PROVIDED RECORDS:
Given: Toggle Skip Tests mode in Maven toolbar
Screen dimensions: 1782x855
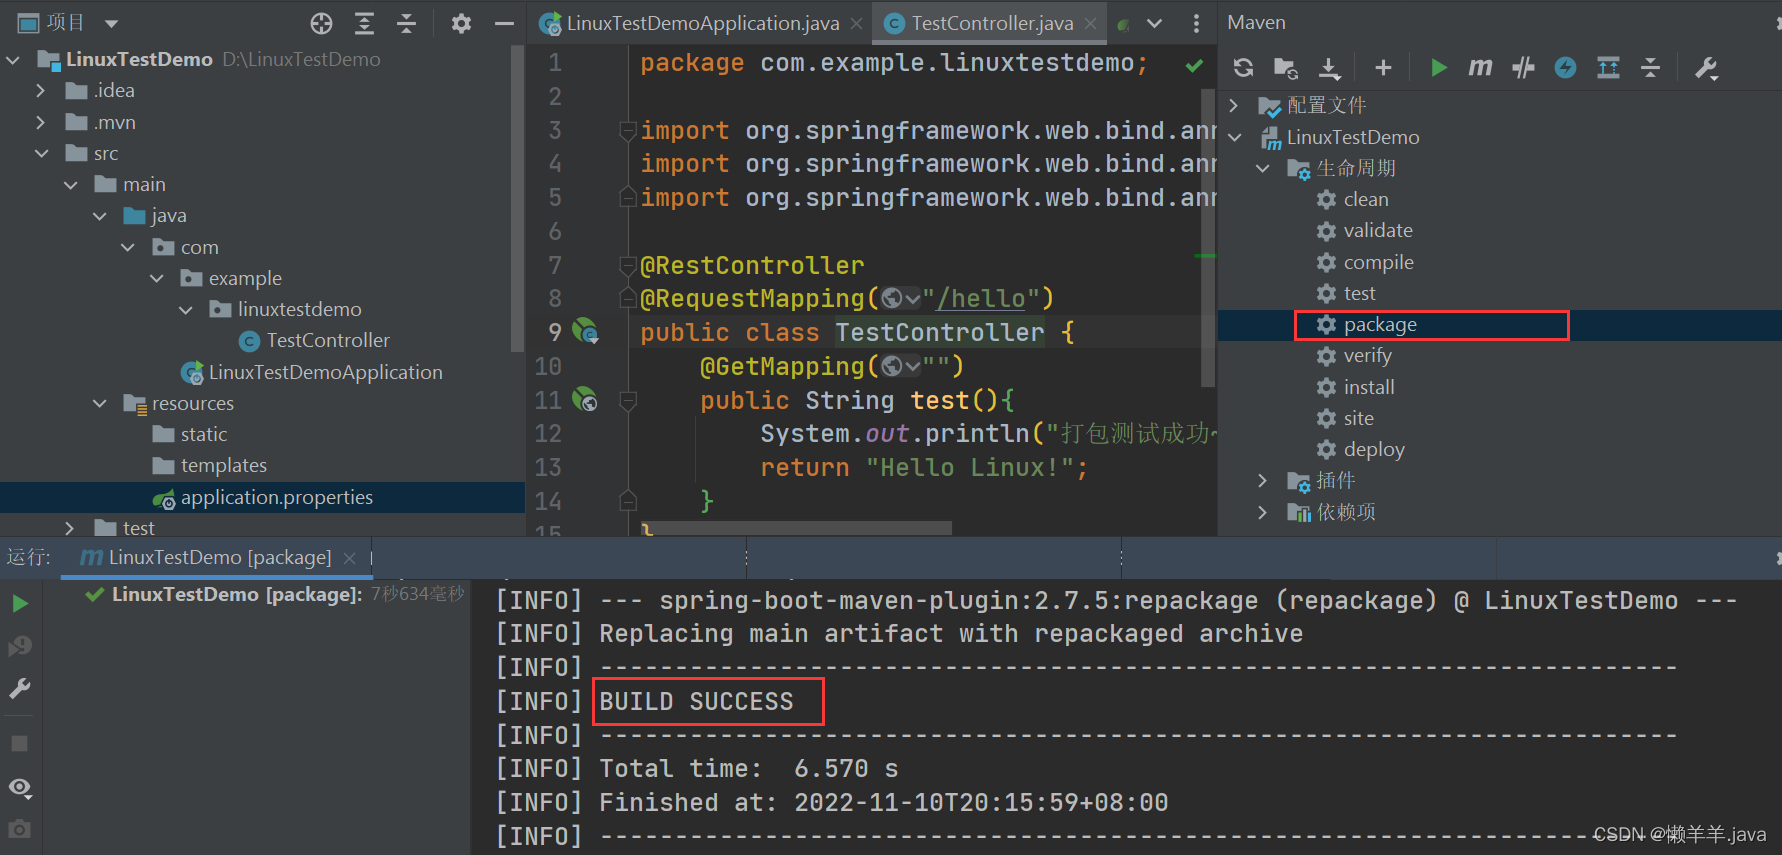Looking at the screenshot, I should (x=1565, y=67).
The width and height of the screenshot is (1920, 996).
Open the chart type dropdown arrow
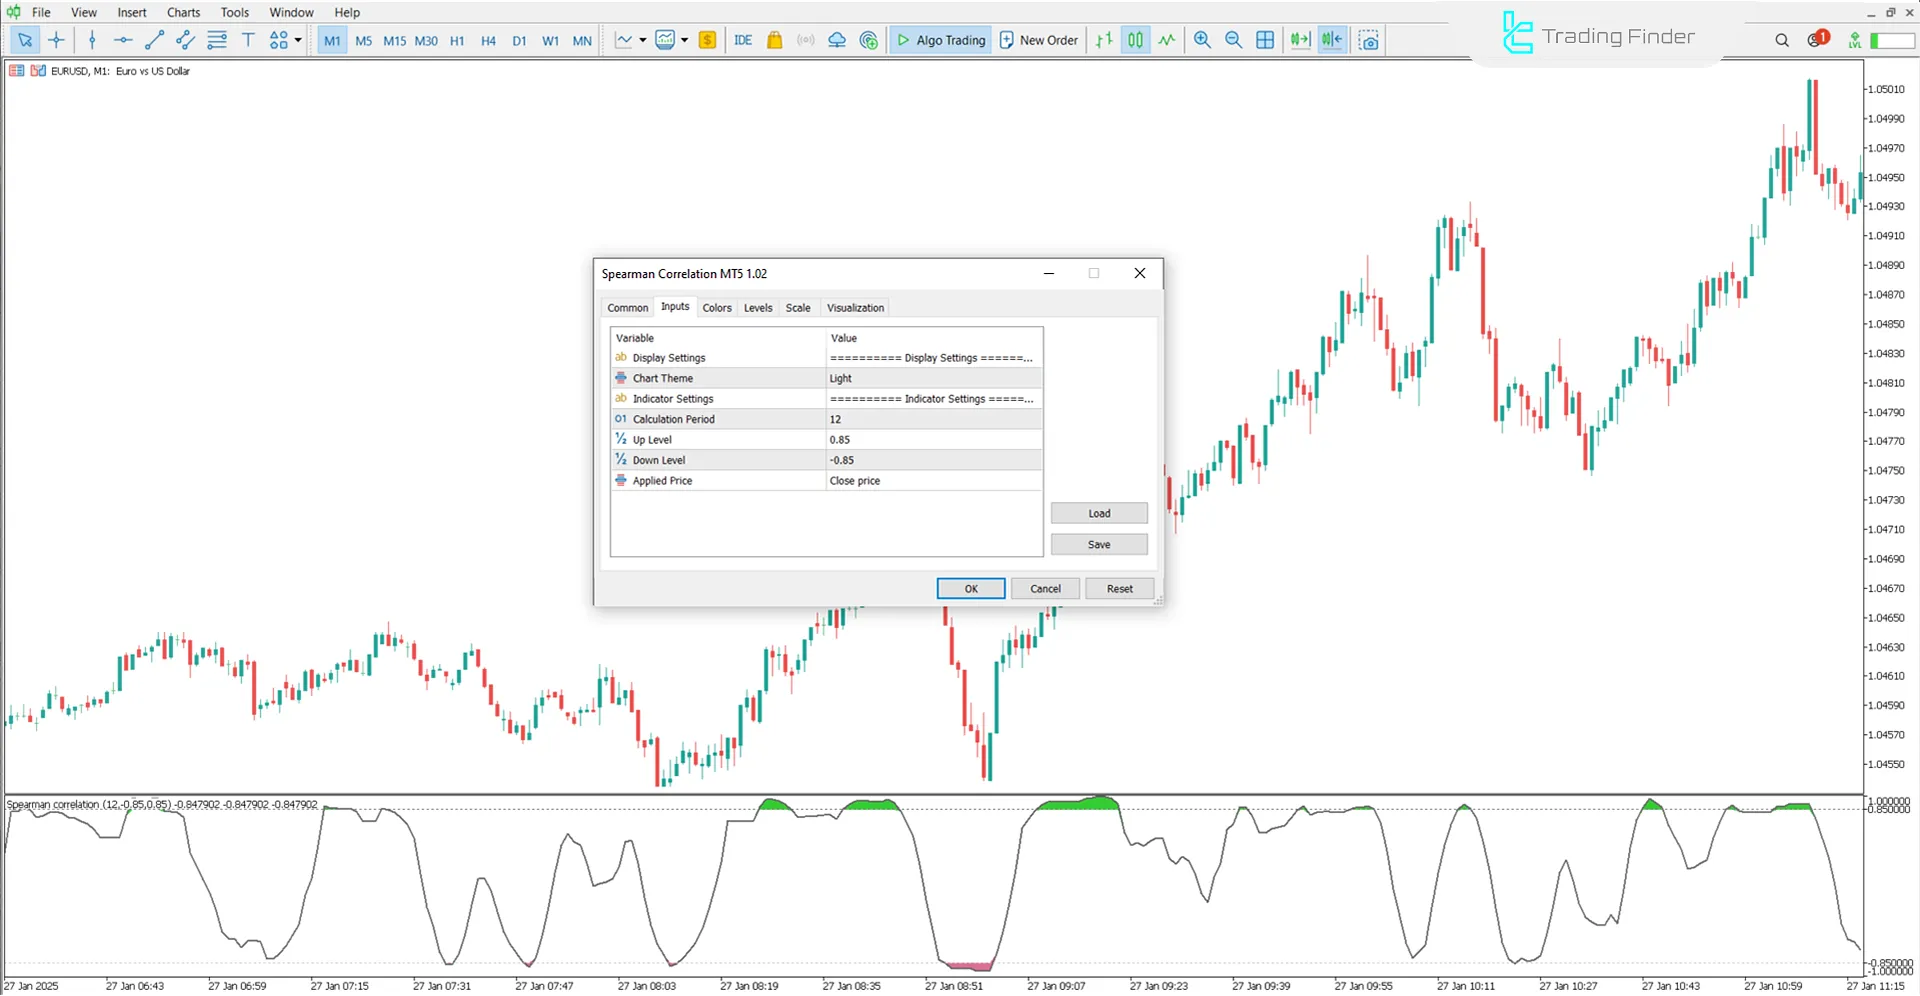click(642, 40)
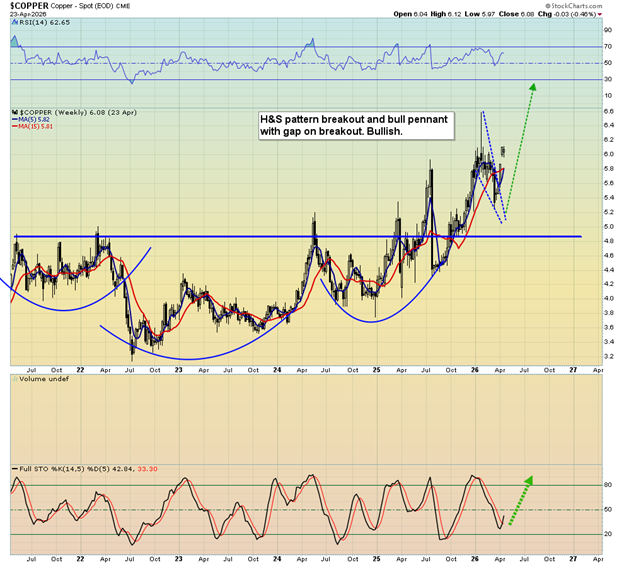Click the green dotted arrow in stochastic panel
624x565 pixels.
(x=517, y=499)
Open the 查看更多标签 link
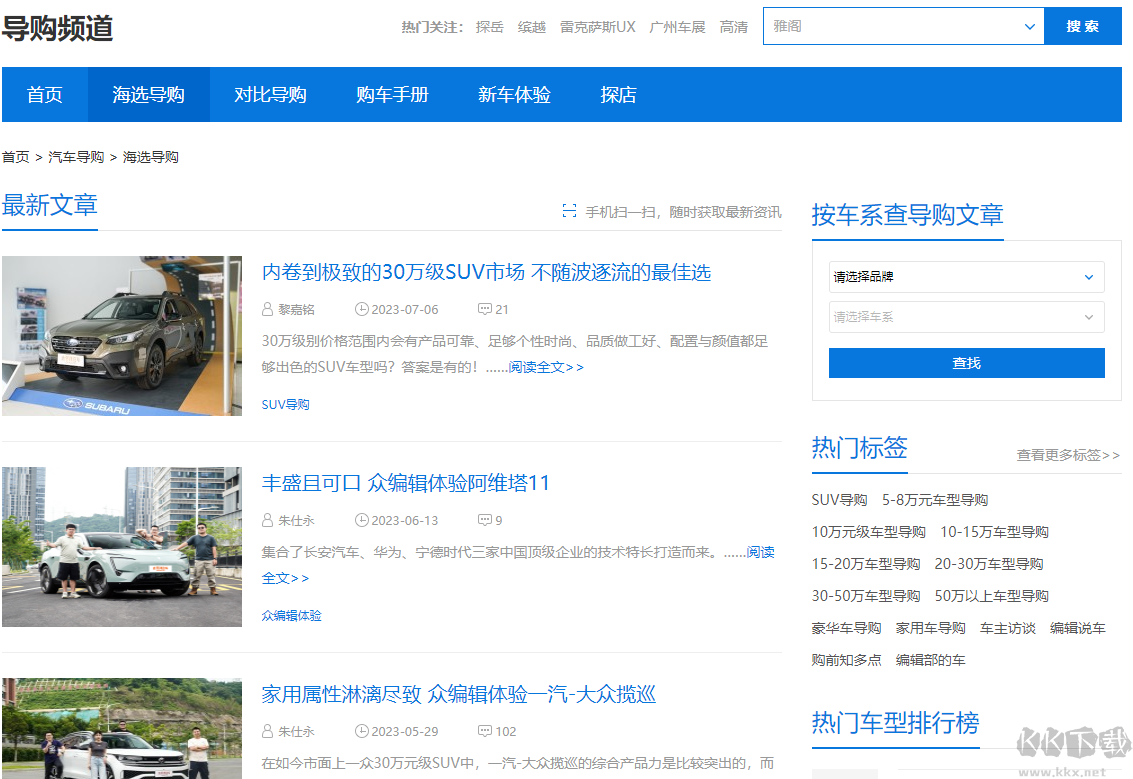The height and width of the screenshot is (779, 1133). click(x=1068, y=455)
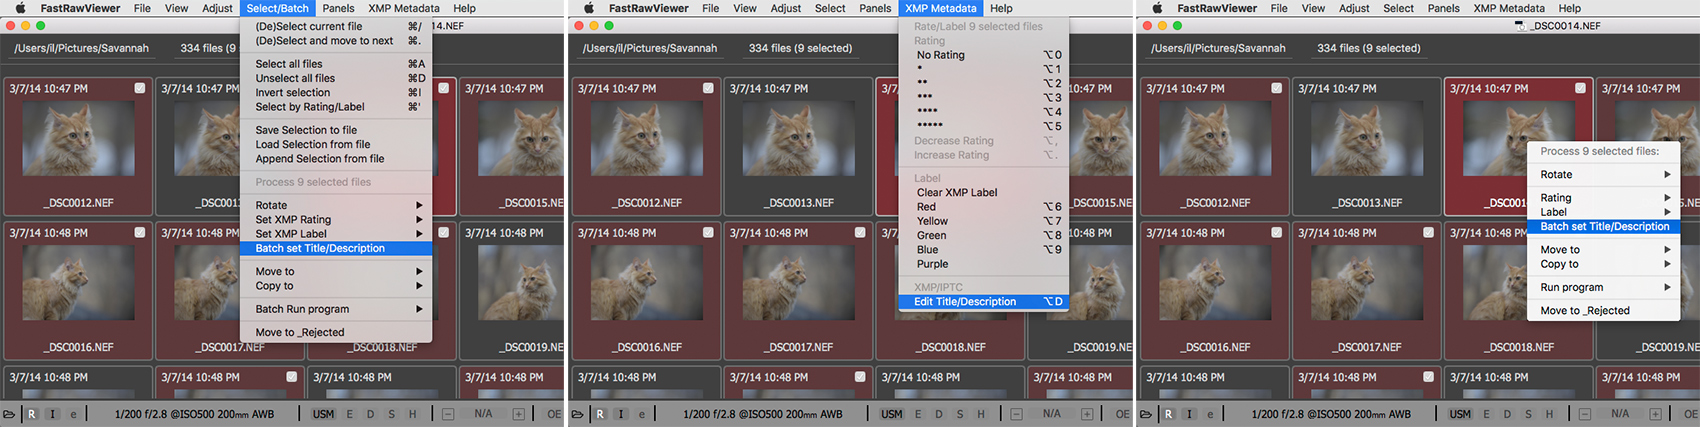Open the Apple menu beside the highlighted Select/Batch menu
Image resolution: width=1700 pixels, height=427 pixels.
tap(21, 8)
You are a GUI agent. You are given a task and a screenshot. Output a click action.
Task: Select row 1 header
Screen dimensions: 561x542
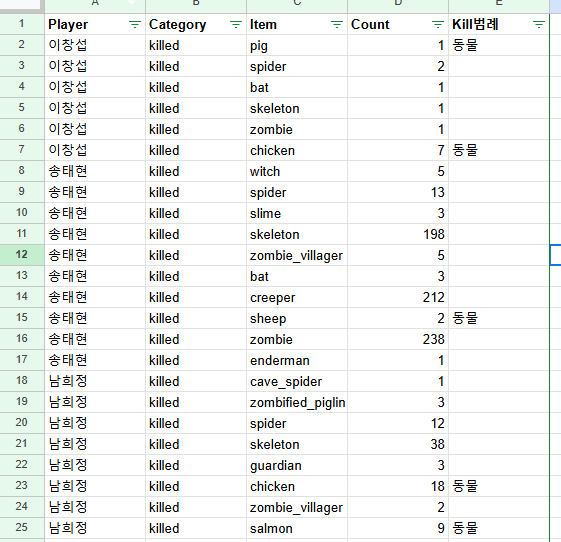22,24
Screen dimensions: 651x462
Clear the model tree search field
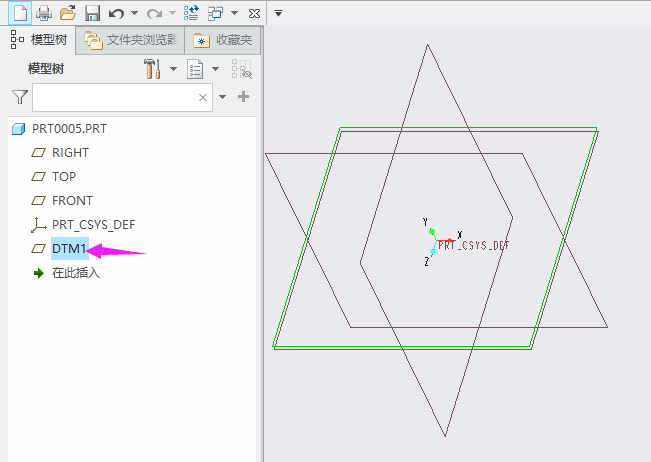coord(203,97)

EXERCISE DETAILS: Your reply must match the data above line for line, except that it holds no pictures.

RESULT OF THE TASK:
Given: Toggle Skip Tests mode in Maven toolbar
Screen dimensions: 1782x855
Looking at the screenshot, I should (x=1565, y=67).
The width and height of the screenshot is (1920, 996).
Open the chart type dropdown arrow
click(642, 40)
Click the green dotted arrow in stochastic panel
624x565 pixels.
(x=517, y=499)
Open the 查看更多标签 link
The height and width of the screenshot is (779, 1133). click(x=1068, y=455)
Open the Apple menu beside the highlighted Select/Batch menu
Image resolution: width=1700 pixels, height=427 pixels.
tap(21, 8)
You are a GUI agent. You are given a task and a screenshot. Output a click action.
Task: Select row 1 header
Screen dimensions: 561x542
22,24
Screen dimensions: 651x462
Clear the model tree search field
coord(203,97)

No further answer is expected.